Abstract

Elevated plasma concentrations of lipoprotein(a) (Lp(a)) are a causal risk factor for cardiovascular disease. The mechanisms underlying Lp(a) clearance from plasma remain unclear, which is an obvious barrier to the development of therapies to specifically lower levels of this lipoprotein. Recently, it has been documented that monoclonal antibody inhibitors of proprotein convertase subtilisin/kexin type 9 (PCSK9) can lower plasma Lp(a) levels by 30%. Since PCSK9 acts primarily through the low density lipoprotein receptor (LDLR), this result is in conflict with the prevailing view that the LDLR does not participate in Lp(a) clearance. To support our recent findings in HepG2 cells that the LDLR can act as a bona fide receptor for Lp(a) whose effects are sensitive to PCSK9, we undertook a series of Lp(a) internalization experiments using different hepatic cells, with different variants of PCSK9, and with different members of the LDLR family. We found that PCSK9 decreased Lp(a) and/or apo(a) internalization by Huh7 human hepatoma cells and by primary mouse and human hepatocytes. Overexpression of human LDLR appeared to enhance apo(a)/Lp(a) internalization in both types of primary cells. Importantly, internalization of Lp(a) by LDLR-deficient mouse hepatocytes was not affected by PCSK9, but the effect of PCSK9 was restored upon overexpression of human LDLR. In HepG2 cells, Lp(a) internalization was decreased by gain-of-function mutants of PCSK9 more than by wild-type PCSK9, and a loss-of function variant had a reduced ability to influence Lp(a) internalization. Apo(a) internalization by HepG2 cells was not affected by apo(a) isoform size. Finally, we showed that very low density lipoprotein receptor (VLDLR), LDR-related protein (LRP)-8, and LRP-1 do not play a role in Lp(a) internalization or the effect of PCSK9 on Lp(a) internalization. Our findings are consistent with the idea that PCSK9 inhibits Lp(a) clearance through the LDLR, but do not exclude other effects of PCSK9 such as on Lp(a) biosynthesis.

Highlights

  • Genetic studies performed within the last decade have provided conclusive evidence that elevated plasma lipoprotein(a) [Lp(a)] concentrations are a causal risk factor for coronary heart disease [1, 2]
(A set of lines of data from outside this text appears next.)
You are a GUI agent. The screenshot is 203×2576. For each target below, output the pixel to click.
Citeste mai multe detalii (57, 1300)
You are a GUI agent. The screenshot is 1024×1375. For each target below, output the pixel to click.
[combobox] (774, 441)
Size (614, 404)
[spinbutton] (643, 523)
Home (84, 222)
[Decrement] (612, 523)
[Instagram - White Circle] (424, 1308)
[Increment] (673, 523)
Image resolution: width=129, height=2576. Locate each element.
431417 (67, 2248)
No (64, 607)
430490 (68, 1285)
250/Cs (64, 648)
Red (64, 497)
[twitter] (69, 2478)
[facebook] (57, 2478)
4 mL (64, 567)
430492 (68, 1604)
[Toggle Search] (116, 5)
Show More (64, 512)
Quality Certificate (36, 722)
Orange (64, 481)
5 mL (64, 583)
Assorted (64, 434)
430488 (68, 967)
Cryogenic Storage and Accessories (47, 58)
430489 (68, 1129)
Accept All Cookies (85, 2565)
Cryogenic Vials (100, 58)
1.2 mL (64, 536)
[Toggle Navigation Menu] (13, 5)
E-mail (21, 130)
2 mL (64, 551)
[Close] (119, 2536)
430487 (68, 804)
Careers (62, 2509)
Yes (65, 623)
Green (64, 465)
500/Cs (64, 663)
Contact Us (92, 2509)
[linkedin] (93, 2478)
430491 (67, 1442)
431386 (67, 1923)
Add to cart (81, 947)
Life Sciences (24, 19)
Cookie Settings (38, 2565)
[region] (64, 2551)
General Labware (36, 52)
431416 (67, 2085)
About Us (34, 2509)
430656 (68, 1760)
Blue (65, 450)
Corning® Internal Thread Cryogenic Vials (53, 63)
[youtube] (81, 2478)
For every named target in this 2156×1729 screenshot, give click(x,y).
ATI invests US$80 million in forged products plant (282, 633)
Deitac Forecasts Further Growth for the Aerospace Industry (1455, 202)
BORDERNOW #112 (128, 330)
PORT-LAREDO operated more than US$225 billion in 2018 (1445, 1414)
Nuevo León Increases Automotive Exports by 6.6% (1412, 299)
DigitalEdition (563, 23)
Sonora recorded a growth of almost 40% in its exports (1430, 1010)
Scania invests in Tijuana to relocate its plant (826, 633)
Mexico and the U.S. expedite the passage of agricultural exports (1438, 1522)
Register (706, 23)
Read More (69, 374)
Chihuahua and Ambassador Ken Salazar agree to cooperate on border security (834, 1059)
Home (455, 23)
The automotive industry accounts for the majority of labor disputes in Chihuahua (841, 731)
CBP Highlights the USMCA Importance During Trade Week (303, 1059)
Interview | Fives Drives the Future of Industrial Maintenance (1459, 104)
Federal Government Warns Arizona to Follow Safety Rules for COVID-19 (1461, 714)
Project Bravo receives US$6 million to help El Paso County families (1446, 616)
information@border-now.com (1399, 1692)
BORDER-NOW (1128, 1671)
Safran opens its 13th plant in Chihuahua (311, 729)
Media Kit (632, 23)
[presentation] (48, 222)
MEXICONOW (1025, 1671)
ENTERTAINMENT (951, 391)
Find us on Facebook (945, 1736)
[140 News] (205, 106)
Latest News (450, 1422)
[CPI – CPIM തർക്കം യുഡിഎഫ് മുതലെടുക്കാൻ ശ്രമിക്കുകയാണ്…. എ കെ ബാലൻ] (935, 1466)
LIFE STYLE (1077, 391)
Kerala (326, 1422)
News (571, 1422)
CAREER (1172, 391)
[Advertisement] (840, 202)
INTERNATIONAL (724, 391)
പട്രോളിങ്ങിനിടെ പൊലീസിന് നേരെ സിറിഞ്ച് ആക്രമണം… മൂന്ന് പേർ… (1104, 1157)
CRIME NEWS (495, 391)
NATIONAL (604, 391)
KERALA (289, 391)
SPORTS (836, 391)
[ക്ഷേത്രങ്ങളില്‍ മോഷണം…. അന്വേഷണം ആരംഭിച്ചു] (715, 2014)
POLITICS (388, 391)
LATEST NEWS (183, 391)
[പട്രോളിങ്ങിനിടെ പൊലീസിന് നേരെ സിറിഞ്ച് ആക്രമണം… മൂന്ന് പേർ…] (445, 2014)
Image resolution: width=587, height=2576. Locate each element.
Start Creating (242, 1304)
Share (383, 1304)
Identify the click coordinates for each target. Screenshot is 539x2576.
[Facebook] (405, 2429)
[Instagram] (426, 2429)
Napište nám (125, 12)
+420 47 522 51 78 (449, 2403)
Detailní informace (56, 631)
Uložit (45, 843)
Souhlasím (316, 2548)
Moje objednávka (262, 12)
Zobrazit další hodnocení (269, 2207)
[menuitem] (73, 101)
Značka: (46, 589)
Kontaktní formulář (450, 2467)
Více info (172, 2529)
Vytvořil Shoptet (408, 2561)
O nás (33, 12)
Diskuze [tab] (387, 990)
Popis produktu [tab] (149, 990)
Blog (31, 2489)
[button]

  • The discovery that antibody inhibitors of proprotein convertase subtilisin/kexin type 9 (PCSK9) lower plasma Lp(a) concentrations triggered excitement in the Lp(a) field, and presented a paradox: given the apparent lack of a role for the low density lipoprotein receptor (LDLR) in Lp(a) catabolism, what could be the mechanism behind the effect of these therapies? Our own studies, and those of others, using in vitro internalization assays with HepG2 cells indicated that Lp(a) was a bona fide ligand for the LDLR, and that PCSK9 inhibited internalization of Lp(a) through this route by decreasing LDLR abundance [34, 37]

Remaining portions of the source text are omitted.